## Work to do
Put each of the records below into a Markdown table with the columns "No." and "Record": the row number goes in the first column and the line in the second. Leave out blank lines.

## Dataset records
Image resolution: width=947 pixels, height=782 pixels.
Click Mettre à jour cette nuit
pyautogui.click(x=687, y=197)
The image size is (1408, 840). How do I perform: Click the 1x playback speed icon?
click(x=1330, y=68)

## Result of this task
| No. | Record |
|---|---|
| 1 | Image resolution: width=947 pixels, height=782 pixels. |
| 2 | Click Mettre à jour cette nuit |
| 3 | pyautogui.click(x=687, y=197) |
| 4 | The image size is (1408, 840). How do I perform: Click the 1x playback speed icon? |
| 5 | click(x=1330, y=68) |